Acceptance of thoughts and sensations
Steven explains that “acceptance” in the context of ACT involves acknowledging these negative thoughts as a gift to be explored, not something to be accepted passively or tolerated as if they were true and readily verifiable. It involves recognising the wisdom embedded in our difficult emotions because they serve to illuminate something that we care about deeply.
This involves the flexibility to acknowledge the gap between our thoughts and our inner awareness of them and the capacity to take what is useful in those thoughts to motive us to act on them to achieve a positive outcome that we value. It is about regaining control over our inner world so that we can live our life “with meaning and purpose” – the core theme of Steven’s latest book, A Liberated Mind: How to Pivot Towards What Really Matters.
Steven illustrates this acceptance approach by discussing negativity around body image and how to turn this into effective problem solving – rather than being trapped in the unfounded message of the inner critic that relates body weight to ugliness or lack of attractiveness. He suggests as a starting point to revisit your past to see where the mental connection between body weight and ugliness originated, e.g. it might have had its origins in bullying at school by other students who were jealous of your academic or sporting success. Following this exploration, you can use one of the many defusion strategies in ACT that can take away the power of this autosuggestion. Russ Harris, ACT practitioner, provides a great set of defusion strategies in his humorous, illustrated book, The Happiness Trap Pocketbook – a very readable and accessible guidebook for personal change.

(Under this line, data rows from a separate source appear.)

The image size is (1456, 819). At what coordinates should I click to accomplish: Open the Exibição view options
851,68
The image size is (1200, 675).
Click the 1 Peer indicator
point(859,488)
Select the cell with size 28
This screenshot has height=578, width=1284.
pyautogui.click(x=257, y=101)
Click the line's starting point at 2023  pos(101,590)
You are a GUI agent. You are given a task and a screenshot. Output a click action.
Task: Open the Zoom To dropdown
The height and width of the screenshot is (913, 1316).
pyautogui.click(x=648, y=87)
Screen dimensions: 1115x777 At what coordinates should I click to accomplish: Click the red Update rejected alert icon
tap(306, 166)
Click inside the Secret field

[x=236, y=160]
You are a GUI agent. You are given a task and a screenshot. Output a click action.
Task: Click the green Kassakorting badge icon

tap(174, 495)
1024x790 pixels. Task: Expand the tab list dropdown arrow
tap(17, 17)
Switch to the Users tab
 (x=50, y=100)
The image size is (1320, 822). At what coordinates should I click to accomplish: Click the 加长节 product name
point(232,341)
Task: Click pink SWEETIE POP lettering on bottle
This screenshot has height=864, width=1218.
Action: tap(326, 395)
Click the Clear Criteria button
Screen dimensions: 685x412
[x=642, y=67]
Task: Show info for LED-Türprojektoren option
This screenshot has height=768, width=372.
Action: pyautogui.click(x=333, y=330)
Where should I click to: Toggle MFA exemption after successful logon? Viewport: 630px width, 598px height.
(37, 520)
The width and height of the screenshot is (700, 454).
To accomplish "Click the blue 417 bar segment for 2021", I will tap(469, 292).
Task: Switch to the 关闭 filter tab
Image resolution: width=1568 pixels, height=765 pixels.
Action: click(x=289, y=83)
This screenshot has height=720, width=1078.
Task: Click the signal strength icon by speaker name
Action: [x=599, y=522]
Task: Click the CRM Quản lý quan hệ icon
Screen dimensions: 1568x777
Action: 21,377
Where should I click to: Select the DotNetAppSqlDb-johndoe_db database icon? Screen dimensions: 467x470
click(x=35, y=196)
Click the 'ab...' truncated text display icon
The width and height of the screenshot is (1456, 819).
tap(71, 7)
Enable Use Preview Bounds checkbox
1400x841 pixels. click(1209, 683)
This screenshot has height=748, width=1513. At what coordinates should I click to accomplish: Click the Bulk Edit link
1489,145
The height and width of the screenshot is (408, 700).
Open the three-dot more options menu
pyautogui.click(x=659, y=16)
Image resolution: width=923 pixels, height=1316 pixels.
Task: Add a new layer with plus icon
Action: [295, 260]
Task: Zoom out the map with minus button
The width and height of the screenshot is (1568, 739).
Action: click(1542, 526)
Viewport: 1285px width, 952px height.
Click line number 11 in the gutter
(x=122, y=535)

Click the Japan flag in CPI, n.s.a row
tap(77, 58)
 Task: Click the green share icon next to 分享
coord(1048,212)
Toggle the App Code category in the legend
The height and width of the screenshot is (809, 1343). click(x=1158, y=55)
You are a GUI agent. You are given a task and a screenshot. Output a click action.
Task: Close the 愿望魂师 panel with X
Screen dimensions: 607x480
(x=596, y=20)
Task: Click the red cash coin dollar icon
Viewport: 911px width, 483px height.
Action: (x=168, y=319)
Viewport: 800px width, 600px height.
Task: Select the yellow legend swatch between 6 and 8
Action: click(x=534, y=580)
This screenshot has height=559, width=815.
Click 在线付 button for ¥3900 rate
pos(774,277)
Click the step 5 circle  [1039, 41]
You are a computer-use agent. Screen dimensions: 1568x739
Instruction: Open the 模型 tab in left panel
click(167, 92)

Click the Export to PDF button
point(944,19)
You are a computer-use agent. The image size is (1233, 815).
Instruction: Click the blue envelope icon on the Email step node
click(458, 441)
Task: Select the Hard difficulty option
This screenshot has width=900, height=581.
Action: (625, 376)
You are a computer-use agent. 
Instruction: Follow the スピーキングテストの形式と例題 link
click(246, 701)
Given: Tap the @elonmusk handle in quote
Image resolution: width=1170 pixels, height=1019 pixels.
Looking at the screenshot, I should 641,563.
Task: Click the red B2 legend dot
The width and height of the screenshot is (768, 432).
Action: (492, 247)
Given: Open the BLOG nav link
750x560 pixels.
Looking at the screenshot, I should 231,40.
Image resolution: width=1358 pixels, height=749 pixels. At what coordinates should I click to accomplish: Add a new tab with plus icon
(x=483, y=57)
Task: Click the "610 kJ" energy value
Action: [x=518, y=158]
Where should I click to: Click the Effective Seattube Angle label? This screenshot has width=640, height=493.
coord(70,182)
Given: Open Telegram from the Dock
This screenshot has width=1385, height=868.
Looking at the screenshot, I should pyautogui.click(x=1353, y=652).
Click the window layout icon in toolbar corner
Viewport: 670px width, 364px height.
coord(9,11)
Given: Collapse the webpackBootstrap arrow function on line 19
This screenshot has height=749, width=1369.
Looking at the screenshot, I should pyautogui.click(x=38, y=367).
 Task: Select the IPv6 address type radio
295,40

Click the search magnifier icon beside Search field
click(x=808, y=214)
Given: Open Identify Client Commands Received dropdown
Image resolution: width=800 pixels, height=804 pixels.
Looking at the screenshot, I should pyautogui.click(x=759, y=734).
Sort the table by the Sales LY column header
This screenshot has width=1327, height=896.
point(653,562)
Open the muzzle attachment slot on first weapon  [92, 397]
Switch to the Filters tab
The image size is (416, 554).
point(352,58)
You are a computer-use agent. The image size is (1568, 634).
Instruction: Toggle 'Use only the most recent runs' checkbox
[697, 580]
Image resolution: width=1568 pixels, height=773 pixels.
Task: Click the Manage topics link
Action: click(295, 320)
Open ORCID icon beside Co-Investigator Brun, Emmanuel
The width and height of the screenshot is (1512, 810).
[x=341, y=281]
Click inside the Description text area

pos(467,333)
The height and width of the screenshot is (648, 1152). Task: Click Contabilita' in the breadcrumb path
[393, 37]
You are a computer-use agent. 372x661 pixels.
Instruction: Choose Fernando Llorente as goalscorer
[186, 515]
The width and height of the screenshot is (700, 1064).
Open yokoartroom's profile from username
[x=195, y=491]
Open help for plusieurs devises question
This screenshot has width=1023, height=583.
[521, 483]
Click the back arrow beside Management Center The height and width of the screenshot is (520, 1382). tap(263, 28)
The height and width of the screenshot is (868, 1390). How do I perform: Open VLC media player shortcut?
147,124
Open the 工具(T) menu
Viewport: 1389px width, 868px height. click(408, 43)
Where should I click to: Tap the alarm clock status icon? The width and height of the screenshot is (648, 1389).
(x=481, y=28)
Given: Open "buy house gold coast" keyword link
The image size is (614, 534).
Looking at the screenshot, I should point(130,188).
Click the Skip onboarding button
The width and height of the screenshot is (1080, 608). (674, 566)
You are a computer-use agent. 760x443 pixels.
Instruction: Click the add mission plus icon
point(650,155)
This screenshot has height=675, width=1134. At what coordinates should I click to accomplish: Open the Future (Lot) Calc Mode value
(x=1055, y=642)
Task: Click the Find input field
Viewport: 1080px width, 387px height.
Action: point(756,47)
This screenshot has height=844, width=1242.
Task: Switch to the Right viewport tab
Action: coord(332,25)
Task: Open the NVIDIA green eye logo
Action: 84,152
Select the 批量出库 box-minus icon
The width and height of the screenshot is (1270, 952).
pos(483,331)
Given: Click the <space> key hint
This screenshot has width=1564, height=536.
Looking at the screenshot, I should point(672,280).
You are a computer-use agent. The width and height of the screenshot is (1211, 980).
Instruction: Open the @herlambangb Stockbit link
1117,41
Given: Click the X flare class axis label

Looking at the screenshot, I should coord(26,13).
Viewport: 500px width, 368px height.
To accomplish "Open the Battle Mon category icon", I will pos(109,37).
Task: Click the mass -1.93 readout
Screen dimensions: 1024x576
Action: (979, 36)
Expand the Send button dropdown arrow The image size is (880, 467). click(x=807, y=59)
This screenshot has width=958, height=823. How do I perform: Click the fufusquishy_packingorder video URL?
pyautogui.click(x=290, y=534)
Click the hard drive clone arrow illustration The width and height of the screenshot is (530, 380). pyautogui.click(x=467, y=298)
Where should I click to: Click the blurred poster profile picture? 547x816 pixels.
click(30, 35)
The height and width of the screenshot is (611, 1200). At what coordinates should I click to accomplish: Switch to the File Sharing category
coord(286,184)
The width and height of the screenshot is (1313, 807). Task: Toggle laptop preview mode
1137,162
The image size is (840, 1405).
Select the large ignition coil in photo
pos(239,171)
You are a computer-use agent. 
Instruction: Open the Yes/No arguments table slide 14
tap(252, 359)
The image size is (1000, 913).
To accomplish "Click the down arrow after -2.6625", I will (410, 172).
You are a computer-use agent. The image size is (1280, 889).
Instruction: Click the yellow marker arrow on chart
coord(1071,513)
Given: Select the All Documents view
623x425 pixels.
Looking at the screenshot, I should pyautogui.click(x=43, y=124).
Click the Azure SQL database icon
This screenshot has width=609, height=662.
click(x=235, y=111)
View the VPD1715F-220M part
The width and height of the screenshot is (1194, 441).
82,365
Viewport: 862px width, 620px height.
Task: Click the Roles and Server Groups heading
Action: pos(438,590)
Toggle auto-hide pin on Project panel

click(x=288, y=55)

Perspective-taking: a defusion strategy to create space and disempower the inner critic
Steven highly recommends “perspective-taking” as a defusion strategy to enable you to step back from negative thoughts and create enough space to disempower them. There are many ways to undertake perspective-taking. Steven describes one process in his interview podcast that he asserts will work even when you lack knowledge of mindfulness, ACT or any other related modality. The steps he describes are as follows:
- Picture yourself struggling with the negative critic you are confronting (with your eyes closed or looking downwards to reduce distractions)
- Notice that it is a part of you that is noticing your struggle
- Now take that part of yourself that is noticing and tune into your body seeing yourself watching the struggle (you can even tune into the earliest occurrence of these negative thoughts) – in the process show self-compassion towards yourself
- Then ask yourself, “Is this person loveable, wholesome or empathetic?’
- Picture yourself sitting there observing this loveable, wholesome person from a short distance – as in a movie
- Imagine remembering 10 years from now how you looked as you struggled with the inner critic – picture yourself sitting in a chair or on the floor still struggling the same way
- You can ask yourself then, if you were observing this struggle in this future time, “What words of wisdom would you offer yourself?”
- Then bring yourself back to the present by grounding yourself in your body.
In this interaction, your wisdom will emerge, and you can offer yourself encouraging words such as “you can move on”. According to Steven, research shows that “human intelligence in inherently self-compassionate” – the thought processes above enable you to tap that self-compassion. He maintains that this form of perspective-taking is itself “very healing”.
We can become overwhelmed by our inner critic if we give it free play, without challenge. So often, we avoid facing up to what is painful. The Inner MBA, developed by Tami Simon and colleagues, provides one avenue to explore our inner landscape, and defusing strategies offer many ways to break the hold of our inner critic. Mindfulness practices provide a further avenue for facing up to our negative thoughts and related disabling beliefs.
As we grow in mindfulness through these processes, we can break the hold of the inner critic, gain a truer self-awareness, embrace self-compassion and emerge with a sense of freedom and alignment with our life purpose.